We passed through a hall and approached a set of stairs. We went down the steps and entered yet another hall. A short one. There was a pair of iron doors at the end. Stopping in front of the one on the left, Yadigar took out a set of keys from his pocket and opened it. As he was in the way, I couldn’t see what was inside.

Yadigar turned and looked at me. “Go in,” he said. He took me by the shoulder and pushed me in, and only then I could see what was inside. There was nothing. It was a cell. I took two steps and stopped. Yadigar’s hand was still on my shoulder. I turned my head to look at his face over that shoulder. “You just wait here a bit now,” he said.

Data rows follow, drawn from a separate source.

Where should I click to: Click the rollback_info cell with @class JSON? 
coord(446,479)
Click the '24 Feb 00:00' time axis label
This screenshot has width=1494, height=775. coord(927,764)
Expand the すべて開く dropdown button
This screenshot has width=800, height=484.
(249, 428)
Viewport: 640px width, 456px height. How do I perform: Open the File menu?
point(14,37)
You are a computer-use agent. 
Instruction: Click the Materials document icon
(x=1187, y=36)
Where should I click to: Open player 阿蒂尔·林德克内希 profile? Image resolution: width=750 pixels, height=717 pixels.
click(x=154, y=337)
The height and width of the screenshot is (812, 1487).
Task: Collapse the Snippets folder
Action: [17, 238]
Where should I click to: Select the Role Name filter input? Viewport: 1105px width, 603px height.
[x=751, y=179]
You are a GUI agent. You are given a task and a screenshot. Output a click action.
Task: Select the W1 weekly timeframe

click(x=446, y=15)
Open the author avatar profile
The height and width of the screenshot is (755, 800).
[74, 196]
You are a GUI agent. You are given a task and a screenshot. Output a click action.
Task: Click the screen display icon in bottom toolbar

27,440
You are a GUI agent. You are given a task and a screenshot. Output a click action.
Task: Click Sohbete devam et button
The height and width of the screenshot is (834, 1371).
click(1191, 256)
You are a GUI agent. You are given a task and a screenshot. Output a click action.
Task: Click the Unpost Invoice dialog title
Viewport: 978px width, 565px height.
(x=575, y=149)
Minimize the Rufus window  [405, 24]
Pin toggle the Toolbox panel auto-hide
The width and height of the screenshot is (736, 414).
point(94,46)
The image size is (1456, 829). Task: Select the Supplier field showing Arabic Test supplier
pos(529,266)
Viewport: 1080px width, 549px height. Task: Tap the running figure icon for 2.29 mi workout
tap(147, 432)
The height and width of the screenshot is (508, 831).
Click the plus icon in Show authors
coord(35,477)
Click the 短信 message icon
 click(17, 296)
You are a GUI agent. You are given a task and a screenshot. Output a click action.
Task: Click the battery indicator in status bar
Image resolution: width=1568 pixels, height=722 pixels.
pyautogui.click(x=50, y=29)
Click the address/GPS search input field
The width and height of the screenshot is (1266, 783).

So at a loss for words I was that I could only ask the most stupid question in the world: “Here?”

“I’ll come pick you up once I get this thing done. Then I’ll drop you off, all right?”

Would it have helped then if I cried “help”? Or would that just get me murdered by a lunatic named Imdat?
1
I’d found myself in such unreasonable circumstances that anything was possible. Yadigar made two moves. In one he stepped out of the cell, and in the second he locked closed the door. Next I heard the sound of a key. A key that spun inside a lock and was briskly withdrawn …

I don’t know why, but the first thing I did was hang my head. That was when I saw the sawdust. Around my feet … another sawdust swamp … I felt like I would sink into it and suffocate. Perhaps that would have been for the better. Yet unlike Dordor and Harmin, I was capable of staying aboveground, always. I could never sink. At least, that was what I thought then … but none of that mattered now. I was really inside a cell. What’s more, I certainly didn’t know what I was in there for. I thought that we’d been caught, of course. Of course I was certain that our whole web of crime had been uncovered and that I’d rot in jail for years! But all I wanted was to rot outside! There was only a steel bench in the cell. And some writing on the walls, and some jumbled drawings. It didn’t even have a window. That was when I noticed the lightbulb over my head. It was similar to the one we had in the reservoir. I hadn’t been paying attention when Yadigar presumably turned it on when he opened the door. Perhaps it had been on the whole time. Our lives were ruined, and I was standing there, staring at the lightbulb.

“All right!” I said. “All right, calm down!” And I tried to calm myself. This I tried to do by walking. As I paced the cell, tracing the walls, I continuously reminded myself of my age. “Who’s going to do anything to you?” I reasoned. “Let’s say you went on trial, how many years would you get anyway? You’re not even eighteen!”

Then I began pacing faster and was completely convinced I’d be in jail till I croaked. As a bonus I’d get convicted of rape! Nothing would be left unseen, and that, too, would be exposed! And it wasn’t even rape! It was just a person’s self-sacrifice unto me in keeping with the circumstances. Or others’ sacrifice, whatever. But who’d listen to me? And the worst came last: attempted mass slaughter! Because I’d turned on the valve!